Why Outward Bound for Engineers?
The brainchild of Dean Eleanor Baum and Dr. Judith Lyczko, Cooper Union's collaboration with Outward Bound, one of its partners in the School for the Physical City, came into being in summer 1995 with discussions between the two on leadership training and "hands-on" physical skills for women engineers.
Baum -- a national leader in engineering education and the advancement of women in science and technology -- was determined to create a program that would give women engineers the confidence they needed to succeed in a male-dominated field. Lyczko was discussing a proposal with long-time corporate supporter Consolidated Edison of New York, who had always been supportive of the engineering school's programs for women in engineering that focused on professional and workplace issues.
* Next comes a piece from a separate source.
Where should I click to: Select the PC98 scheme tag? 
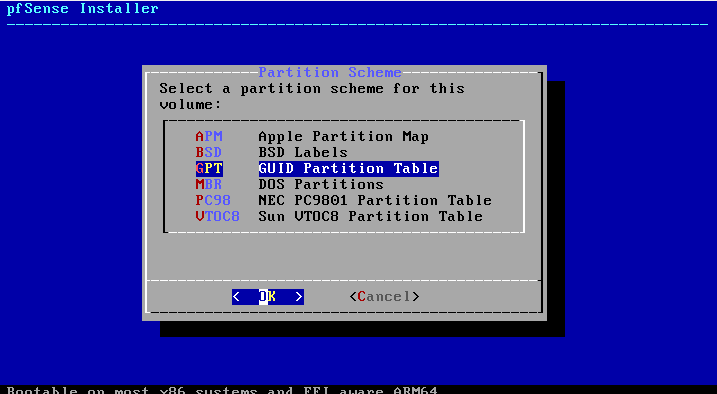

Both Baum and Lyczko were familiar with the research on women scientists and engineers that noted what has commonly come to be called the "tinkering deficit" in the early education of women. Boys simply handle more tools, throw more balls, construct more Lego bridges, build more block towers, and tinker more with simple mechanical objects than do girls. By the teen years, the areas of largest male advantage are physics, chemistry, earth science, and space science.
Other studies, including first-hand experience, documented for them that female students were called on less in class than male students, women were assigned the note-taking tasks while men were given the "hands-on" lab tasks, male professors and technicians almost solely used analogies to cars and sports in class and lab, professional discrimination harassment persisted, and assertive women continued to be deemed unfeminine. Studies also showed that men and women had very different reactions to failing a test -- men blamed the material or the professor, and women blamed themselves.
Baum's concern was to create a supportive, non-threatening environment for women engineers and to provide them with the tools they needed to increase their self-esteem and confidence. Developing women's technical and physical abilities, improving leadership and communications skills, and emphasizing teamwork was essential. Lyczko felt that Outward Bound might be interested in collaborating with Cooper Union.
Outward Bound's concept of "experiential learning" is based on the belief that people learn best by doing. The central organizing pedagogical principle of expeditionary learning is making education an adventure and learning a personal discovery. Expeditionary learning structures a student's experiences so they become active participants in acquiring knowledge, developing skills, and solving problems.
In the fall of 1995, Lyczko met with Tiffany Bluemle and Bill Abelow, Outward Bound's development director and associate director, respectively. The three felt certain that Outward Bound could customize their activities to the engineering school's goals -- "hands-on" problem-solving and gender issues -- and create a program to enhance the education of women engineers. In addition, Outward Bound's experience with corporations such as American Express, IBM, AT&T, Merck, Hewlett Packard, Xerox, Nynex, and Motoral, among others, suggested a good match.
Baum agreed to the project and Con Ed provided the funding. Further meetings with engineering faculty and students shaped the project. A two-hour trial session in the spring in Cooper Square with chemisty professor Rebecca LaRue's freshman class, led by Outward Bound's program director Al Belluche and facilitator Mary Reilly, gave faculty and staff a better understanding of Outward Bound's methods and activities.
At first, the pilot project was planned for only women engineers, but after consulting with female faculty and with Outward Bound, it was decided to include men in a novel way. In the real world, engineers are approximately 15% women and 85% men. At Cooper, there are 30% women and 70% men.
In the Outward Bound pilot, in physically challenging activities, what would happen if the percentages were reversed: 70% women and 30% men? Would the women gain in self-esteem and confidence? Would the men be willing to work with the women? Would team cooperation and group collaboration be the paradigm or would command-and-control methods take over? Hopefully, the experiment would provide some answers.
Based on faculty recommendations, 21 engineering students (15 women and 6 men) were selected, representing all the engineering disciplines and sophomore to senior years. Four engineering faculty (2 female, 2 male), one male engineering alumnus, and two female staff were recruited. The 28 participants were divided into two groups.
Four days were mapped out with Outward Bound: two days of problem-solving and trust-building initiatives, the Alpine Tower, and canoeing; and a two-day overnight with backpacking, hiking, and raft-building. Outward Bound staff, one male and one female per group, would serve as guides, safety experts, and facilitators, trained to observe, intervene, comment on, and focus discussions during and after all activities, when the participants would be debriefed and asked to discuss their experiences as individuals and as a group.  Cooper Union provided the facilitators with materials on workplace issues and research on women in engineering to acquaint them with the engineering world from which the students were coming.